ChatGPT and AI bring economies of scale to decision-making. There is no stopping this revolution.
ChatGPT and other AI’s have been in the news a lot. With 100 million new adopters of the technology in its first two months, its pace of adoption has concerned many people for its social, economic and ethical implications.
One fact is not in doubt: AI technology is here to stay. Fighting it by, for example, prohibiting its use will be like trying to stop waves at the beach with your arms. Many fears focus on the potential ills it may cause, including job displacement or outright elimination, cheating on exams, and how easily hackers could influence an AI.
AI’s positive impact on productivity will override all concerns. The U.S. and other developed (and developing) nations rely on service economies. It is devilishly difficult to improve productivity in a service economy because service productivity is chained to the speed of human decision-making. Whether that service is law, engineering or waiting tables, one human being can only make decisions and act so quickly.

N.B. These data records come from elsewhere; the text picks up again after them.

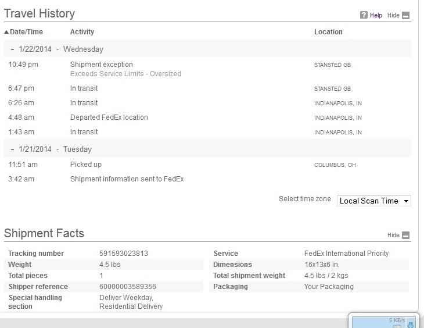Click the Shipment Facts hide minus icon
Viewport: 424px width, 328px height.
tap(406, 236)
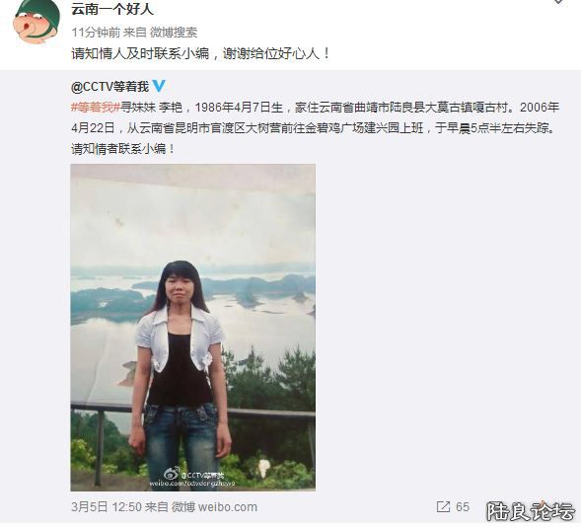The height and width of the screenshot is (527, 581).
Task: Click the #等着我# hashtag topic
Action: (x=96, y=108)
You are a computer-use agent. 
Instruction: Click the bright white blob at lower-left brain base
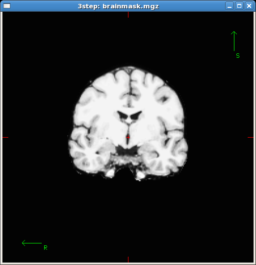110,173
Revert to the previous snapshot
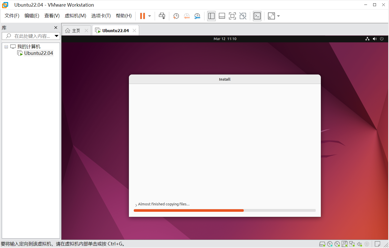389x248 pixels. (x=187, y=16)
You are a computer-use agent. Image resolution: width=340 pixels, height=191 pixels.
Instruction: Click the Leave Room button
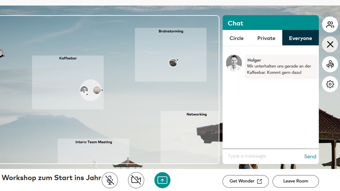pyautogui.click(x=295, y=181)
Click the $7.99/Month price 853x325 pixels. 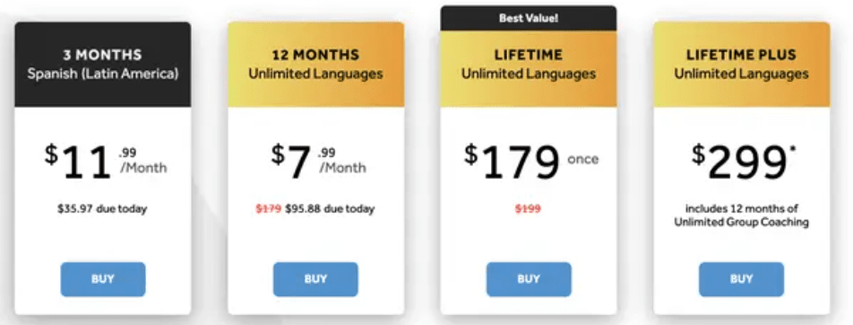coord(319,161)
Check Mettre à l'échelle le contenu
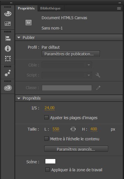 46,139
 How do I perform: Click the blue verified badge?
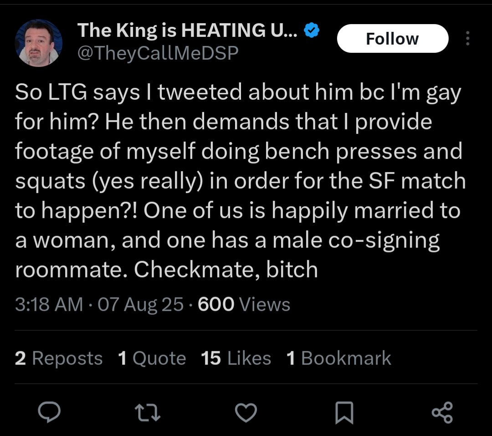[311, 31]
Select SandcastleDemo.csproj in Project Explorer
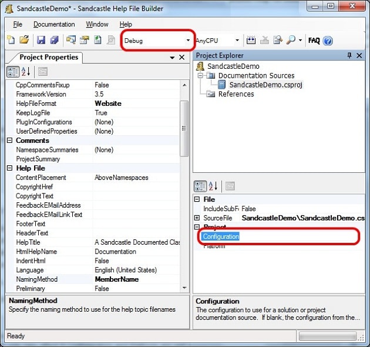The height and width of the screenshot is (347, 370). coord(265,85)
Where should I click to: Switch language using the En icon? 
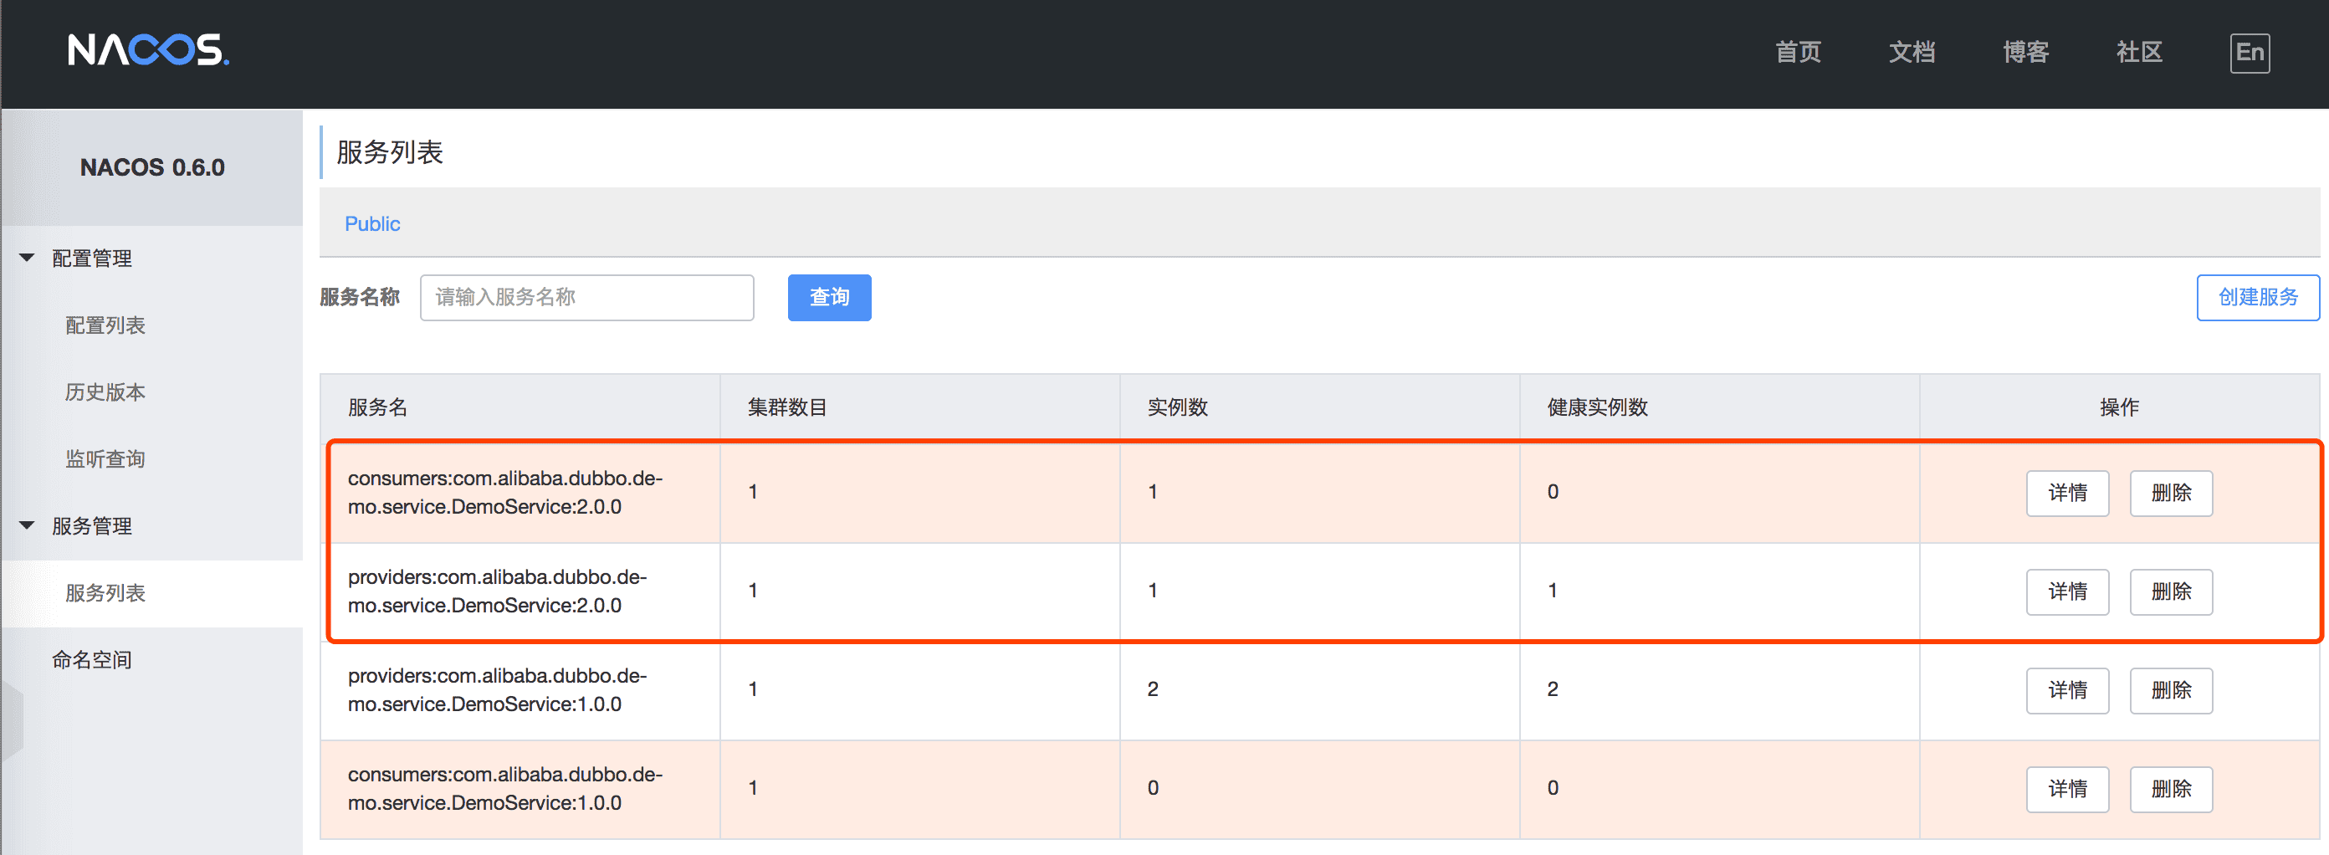(2249, 52)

ChatGPT and AI change everything because they will decouple the speed of decision-making from humans, bringing economies of scale to decision-making. AI will take care of mundane and straightforward decision-making based on facts and evidence. Think everything from filling out financial paperwork to diagnosing diseases to processing run-of-the-mill customer inquiries and orders. AI excels at these sorts of tasks, outperforming even experienced human experts.
Imagine a supply chain where the supply chain managers can automate decisions that drive the repetitive, low value adding tasks. It will free them up to focus on issues that AI cannot deal with that involve social context and judgment such as negotiating, strategy, motivating workers, innovation, and maintaining customer and supplier relationships. Most importantly, humans will be free to develop solutions to never-before-seen issues that AI will struggle to solve.
Some see job elimination but consider the consequence of one supply chain manager being able to create value that used to require four or ten salaries. That level of productivity will bring down the cost per transaction so that supply chain management (and many other services) becomes accessible to everyone. The supply chain manager’s salary relative to the amount of value produced will become almost inconsequential.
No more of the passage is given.